Gazeteci Metin Göktepe 20 yıl önce bugün işkence edilerek katledildiğinde 27 yaşındaydı. Gazeteciliğin ağır baskılara maruz kaldığı bugünlerde onun sözleri hala akıllarda: "Bu haberi mutlaka izlemeyelim arkadaşlar."
Ümraniye cezaevinde öldürülen iki devrimcinin cenaze törenine gitmek istedi Göktepe. Haberi takip edecekler listesinde adı yoktu ancak gazetecililk inadıyla yazdırdı adını.
Polislerin “sarı basın kartı zorunlu" sözlerine karşı geri dönmeyi kabul etmeyip gözaltına alındı. Polisler, Eyüp Kapalı Spor salonuna götürerek vahşice saldırdı. Yoğun işkence gördü, hastaneye götürülmedi, hayatını kaybetti.
“Çay bahçesinde öldü” denildi, “duvardan düştü” denildi. Dönemin başbakanı Tansu Çiller, “gözaltında bile değilmiş”, "teröristmiş", "militanmış" diyerek vahşetin üstünü örtmeye girişti. Dönemin cumhurbaşkanı Süleyman Demirel, o ünlü "Cinayeti polis işlemiştir tabirini beğenmiyorum" sözünü Göktepe'yi katleden polisler için söylemişti.
'HEPİMİZ BİRER METİN'İZ'
Ancak tüm yalanlar bir bir ortaya çıktı. Metin'in işkence sonucunda vücudunun her yeri morluklar içindeydi.
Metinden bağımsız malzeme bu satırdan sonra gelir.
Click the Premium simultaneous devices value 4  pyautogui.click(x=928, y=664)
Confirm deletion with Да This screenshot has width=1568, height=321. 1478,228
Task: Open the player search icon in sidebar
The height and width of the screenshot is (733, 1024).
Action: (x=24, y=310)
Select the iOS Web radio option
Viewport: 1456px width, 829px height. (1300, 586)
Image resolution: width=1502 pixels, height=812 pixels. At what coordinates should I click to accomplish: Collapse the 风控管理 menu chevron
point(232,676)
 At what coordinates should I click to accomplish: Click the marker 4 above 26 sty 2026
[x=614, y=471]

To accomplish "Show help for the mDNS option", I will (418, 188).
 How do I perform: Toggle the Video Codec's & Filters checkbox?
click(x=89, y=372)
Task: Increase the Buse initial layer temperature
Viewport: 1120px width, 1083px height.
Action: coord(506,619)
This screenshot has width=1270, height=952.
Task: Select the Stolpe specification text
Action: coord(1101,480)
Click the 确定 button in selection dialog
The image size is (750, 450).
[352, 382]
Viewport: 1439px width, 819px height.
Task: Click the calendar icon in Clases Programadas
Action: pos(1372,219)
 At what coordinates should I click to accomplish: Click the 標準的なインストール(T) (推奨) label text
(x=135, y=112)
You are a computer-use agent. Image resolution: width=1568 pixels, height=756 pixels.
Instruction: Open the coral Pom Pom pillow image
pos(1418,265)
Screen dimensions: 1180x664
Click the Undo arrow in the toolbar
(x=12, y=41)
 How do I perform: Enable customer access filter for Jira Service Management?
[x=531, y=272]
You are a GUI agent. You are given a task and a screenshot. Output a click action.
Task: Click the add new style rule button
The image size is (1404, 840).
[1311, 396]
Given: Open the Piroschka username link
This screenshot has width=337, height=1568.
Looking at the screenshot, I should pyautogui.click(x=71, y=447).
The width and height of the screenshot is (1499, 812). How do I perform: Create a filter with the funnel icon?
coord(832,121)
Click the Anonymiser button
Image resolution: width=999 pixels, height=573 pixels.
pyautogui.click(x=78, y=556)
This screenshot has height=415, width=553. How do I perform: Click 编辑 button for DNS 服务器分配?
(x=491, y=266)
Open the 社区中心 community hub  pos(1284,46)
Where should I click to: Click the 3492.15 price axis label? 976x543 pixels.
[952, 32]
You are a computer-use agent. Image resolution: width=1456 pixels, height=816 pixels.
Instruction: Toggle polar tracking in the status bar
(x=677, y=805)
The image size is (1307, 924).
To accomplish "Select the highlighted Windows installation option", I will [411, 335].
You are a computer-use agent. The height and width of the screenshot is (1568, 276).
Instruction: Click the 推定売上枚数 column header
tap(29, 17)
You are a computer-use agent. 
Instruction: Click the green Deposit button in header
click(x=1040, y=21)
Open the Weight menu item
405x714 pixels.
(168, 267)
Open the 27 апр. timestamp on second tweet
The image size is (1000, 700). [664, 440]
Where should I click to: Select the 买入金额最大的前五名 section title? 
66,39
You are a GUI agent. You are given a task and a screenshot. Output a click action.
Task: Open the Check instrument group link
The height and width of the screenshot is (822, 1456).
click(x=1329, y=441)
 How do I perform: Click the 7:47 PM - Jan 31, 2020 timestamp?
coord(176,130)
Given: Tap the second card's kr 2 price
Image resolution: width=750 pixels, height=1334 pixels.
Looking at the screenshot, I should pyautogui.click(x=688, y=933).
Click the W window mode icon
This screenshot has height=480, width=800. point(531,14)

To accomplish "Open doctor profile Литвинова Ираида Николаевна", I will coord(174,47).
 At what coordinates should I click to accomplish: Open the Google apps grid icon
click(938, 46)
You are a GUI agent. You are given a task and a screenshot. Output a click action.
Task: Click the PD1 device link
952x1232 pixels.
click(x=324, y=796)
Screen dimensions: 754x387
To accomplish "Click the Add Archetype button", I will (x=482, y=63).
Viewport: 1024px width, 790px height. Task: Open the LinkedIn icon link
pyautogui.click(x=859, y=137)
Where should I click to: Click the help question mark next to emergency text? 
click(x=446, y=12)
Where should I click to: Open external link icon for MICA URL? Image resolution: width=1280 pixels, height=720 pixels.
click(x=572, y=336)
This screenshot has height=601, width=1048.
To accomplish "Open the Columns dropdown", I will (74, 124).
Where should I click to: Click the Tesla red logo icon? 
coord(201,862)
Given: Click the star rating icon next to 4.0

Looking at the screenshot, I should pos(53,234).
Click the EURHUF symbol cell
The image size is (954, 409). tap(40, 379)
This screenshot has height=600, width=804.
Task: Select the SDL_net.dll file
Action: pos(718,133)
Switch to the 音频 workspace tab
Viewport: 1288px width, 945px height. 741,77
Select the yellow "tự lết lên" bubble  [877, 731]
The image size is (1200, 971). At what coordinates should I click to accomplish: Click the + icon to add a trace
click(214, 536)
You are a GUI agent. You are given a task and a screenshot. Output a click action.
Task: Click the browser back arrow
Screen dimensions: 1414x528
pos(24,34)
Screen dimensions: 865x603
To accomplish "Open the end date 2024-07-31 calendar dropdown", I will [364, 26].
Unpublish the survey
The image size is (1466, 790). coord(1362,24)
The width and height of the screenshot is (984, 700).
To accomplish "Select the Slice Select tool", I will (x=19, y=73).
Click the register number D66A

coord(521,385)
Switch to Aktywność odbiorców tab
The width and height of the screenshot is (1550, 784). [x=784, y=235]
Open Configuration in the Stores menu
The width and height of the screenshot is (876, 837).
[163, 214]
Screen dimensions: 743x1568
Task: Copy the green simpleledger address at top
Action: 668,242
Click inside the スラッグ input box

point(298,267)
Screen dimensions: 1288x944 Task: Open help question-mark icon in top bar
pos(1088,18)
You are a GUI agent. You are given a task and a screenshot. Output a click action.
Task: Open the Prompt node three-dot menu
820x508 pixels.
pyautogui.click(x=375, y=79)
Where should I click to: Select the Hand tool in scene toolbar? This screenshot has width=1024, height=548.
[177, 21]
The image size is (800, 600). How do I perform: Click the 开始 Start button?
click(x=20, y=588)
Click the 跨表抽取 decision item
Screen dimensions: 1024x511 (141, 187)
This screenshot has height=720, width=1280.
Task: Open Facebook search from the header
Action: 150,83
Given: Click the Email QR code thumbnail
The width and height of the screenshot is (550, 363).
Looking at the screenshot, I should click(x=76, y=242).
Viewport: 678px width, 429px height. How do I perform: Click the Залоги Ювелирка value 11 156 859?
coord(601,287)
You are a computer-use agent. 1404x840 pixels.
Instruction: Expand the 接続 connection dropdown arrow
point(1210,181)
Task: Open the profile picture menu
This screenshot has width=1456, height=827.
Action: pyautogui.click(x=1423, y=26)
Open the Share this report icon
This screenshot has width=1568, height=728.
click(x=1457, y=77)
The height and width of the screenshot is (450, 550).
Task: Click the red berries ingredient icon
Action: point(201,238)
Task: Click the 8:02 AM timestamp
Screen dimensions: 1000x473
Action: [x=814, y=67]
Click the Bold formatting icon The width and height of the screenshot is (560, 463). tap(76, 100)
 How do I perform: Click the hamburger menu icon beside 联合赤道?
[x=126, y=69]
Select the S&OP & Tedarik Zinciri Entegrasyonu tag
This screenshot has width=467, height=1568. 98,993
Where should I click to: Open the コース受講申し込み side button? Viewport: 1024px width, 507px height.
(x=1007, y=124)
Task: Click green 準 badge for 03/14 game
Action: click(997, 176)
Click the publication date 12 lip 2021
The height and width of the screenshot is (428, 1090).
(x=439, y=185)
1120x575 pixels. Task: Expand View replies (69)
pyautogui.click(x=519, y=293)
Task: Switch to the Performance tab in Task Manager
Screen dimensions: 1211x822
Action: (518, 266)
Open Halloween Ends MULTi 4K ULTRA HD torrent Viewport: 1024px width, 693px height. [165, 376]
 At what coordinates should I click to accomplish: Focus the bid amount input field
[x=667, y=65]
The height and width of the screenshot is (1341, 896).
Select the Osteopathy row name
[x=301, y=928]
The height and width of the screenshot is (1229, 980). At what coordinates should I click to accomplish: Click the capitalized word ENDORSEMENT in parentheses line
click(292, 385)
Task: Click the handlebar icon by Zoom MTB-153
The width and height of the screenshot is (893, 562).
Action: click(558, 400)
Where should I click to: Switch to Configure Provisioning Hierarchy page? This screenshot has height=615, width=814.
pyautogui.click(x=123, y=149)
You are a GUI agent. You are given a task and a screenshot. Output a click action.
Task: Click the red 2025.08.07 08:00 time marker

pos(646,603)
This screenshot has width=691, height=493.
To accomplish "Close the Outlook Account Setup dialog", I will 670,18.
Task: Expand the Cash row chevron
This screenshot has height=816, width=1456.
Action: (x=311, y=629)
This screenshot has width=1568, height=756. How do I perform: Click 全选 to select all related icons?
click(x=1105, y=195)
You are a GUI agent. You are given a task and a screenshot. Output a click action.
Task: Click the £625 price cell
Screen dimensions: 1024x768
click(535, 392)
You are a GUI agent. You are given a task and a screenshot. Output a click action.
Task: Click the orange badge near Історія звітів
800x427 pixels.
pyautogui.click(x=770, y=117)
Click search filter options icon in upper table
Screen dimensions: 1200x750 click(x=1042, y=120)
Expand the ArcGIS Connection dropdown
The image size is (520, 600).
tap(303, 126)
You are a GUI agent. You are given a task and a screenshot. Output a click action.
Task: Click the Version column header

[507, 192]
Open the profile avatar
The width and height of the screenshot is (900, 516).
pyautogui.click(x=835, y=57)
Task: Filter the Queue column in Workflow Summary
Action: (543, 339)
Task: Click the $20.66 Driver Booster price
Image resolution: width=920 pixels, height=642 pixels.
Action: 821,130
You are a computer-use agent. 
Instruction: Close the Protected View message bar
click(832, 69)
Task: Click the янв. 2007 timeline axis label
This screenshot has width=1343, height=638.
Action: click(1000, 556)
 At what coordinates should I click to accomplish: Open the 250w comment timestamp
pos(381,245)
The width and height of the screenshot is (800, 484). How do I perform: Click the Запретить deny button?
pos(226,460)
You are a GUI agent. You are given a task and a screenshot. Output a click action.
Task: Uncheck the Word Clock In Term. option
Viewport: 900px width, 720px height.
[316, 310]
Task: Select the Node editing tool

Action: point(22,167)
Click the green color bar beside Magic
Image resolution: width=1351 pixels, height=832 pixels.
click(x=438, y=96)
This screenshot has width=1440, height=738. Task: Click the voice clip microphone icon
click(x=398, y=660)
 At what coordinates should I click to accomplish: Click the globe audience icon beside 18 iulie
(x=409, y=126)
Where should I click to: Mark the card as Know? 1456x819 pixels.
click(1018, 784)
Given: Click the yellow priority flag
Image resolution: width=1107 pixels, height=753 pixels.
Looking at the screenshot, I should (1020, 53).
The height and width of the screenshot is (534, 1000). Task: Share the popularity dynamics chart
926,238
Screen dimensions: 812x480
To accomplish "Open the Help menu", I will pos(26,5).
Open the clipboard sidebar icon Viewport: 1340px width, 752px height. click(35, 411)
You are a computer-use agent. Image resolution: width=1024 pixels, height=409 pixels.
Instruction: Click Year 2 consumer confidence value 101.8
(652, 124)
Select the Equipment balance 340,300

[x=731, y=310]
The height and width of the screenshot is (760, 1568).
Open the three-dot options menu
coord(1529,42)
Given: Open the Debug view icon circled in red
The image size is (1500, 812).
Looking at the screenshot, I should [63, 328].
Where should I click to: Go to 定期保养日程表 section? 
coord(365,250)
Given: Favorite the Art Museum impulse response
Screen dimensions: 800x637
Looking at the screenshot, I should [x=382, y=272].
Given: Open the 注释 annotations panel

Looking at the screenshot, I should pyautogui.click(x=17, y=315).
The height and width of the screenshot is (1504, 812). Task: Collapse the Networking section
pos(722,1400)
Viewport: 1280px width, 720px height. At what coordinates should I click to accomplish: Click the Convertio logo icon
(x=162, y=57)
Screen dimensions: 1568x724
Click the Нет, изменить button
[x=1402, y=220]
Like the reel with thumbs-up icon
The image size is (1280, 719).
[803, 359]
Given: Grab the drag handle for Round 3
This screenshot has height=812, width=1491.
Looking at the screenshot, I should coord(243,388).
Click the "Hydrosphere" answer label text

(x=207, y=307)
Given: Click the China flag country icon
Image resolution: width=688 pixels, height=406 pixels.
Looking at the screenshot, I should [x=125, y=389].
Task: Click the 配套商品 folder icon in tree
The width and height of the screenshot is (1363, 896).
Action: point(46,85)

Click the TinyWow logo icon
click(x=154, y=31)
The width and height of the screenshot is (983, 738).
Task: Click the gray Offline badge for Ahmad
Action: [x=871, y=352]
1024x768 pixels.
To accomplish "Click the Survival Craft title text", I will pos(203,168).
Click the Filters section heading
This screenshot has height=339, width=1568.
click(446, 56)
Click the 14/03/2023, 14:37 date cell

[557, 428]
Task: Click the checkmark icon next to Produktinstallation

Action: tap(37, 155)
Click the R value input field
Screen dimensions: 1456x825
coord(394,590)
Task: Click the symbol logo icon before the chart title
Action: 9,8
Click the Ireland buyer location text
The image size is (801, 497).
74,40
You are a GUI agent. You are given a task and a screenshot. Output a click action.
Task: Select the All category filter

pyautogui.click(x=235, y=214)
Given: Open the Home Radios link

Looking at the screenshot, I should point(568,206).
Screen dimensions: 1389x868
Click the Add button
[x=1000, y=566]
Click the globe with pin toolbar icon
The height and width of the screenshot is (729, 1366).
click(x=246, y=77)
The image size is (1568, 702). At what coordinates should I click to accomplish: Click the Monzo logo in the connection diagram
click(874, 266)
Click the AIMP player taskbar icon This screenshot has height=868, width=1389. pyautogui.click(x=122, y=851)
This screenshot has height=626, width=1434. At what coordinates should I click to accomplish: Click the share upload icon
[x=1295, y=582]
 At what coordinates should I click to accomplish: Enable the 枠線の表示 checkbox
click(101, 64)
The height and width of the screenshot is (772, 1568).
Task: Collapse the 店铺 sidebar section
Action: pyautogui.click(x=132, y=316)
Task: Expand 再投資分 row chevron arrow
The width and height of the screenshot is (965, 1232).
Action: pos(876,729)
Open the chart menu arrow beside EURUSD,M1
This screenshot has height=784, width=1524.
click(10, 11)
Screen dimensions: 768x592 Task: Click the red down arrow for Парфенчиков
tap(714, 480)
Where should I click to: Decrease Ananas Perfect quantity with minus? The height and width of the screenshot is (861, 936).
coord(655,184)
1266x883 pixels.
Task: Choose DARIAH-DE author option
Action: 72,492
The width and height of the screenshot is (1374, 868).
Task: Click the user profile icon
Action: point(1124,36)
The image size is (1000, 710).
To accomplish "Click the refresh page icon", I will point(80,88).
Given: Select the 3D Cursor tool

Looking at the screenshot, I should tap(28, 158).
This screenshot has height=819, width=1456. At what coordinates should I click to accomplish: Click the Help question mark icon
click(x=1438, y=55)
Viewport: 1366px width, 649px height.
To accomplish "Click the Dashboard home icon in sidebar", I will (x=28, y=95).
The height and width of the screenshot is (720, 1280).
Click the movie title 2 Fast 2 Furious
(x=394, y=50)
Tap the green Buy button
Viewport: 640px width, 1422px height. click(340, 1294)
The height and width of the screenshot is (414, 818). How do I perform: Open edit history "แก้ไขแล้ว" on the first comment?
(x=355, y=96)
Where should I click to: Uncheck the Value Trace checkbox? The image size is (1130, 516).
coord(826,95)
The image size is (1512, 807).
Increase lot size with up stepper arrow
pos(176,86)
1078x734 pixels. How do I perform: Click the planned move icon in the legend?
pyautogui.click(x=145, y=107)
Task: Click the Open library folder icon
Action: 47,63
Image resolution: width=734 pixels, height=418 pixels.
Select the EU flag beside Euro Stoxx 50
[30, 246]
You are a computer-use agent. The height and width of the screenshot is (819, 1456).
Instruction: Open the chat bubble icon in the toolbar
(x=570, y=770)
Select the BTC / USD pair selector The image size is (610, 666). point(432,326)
Bir kaburgası da işkence sırasında kırılmıştı. Kafa travmasına bağlı beyin kanaması sonucunda hayatını kaybettiği anlaşılmıştı.
Göktepe’nin cenazesine binler katıldı, “Hepimiz birer Metin’iz” diye haykırıldı. Gazetesi Evrensel, “Bu yürek hiç susmayacak” manşeti attı.
KATİLLER KORUNDU
Tüm girişimler sonucu İçişleri Bakanlığı müfettişleri tarafından hazırlanan fezlekede 49 polisin yargılanması istendi. Daha sonra dava İstanbul’dan Aydın’a alındı. Kısa süre sonra dava bu ilden de Afyon'a alındı. Mahkeme 24 Ocak 1997 tarihinde müdahil avukatların haberi olmadan sanık polislerin ifadelerini gizlice aldı.
POLİSLER AFLA SERBEST
49 polisten sadece altısı, 7 yıl 6 ay gibi düşük bir hapis cezasına çarptırıldı. Polisler, daha sonra çıkan af yasasından yararlanarak 1 yıl 8 ay hapis yattıktan sonra serbest kaldı. Metin Göktepe'nin katilleri arasında bulunan 6 polisin ceza almış olması ülke tarihinde bir ilk olmuş ve ilk kez gazeteci katilleri "ceza" almıştı.
'BU YÜREK HİÇ SUSMAYACAK'
Gazeteciliğin ağır saldılara maruz kaldığı bugünlerde Metin Göktepe'yi bir kez daha anıyoruz. "Bu yürek hiç susmayacak."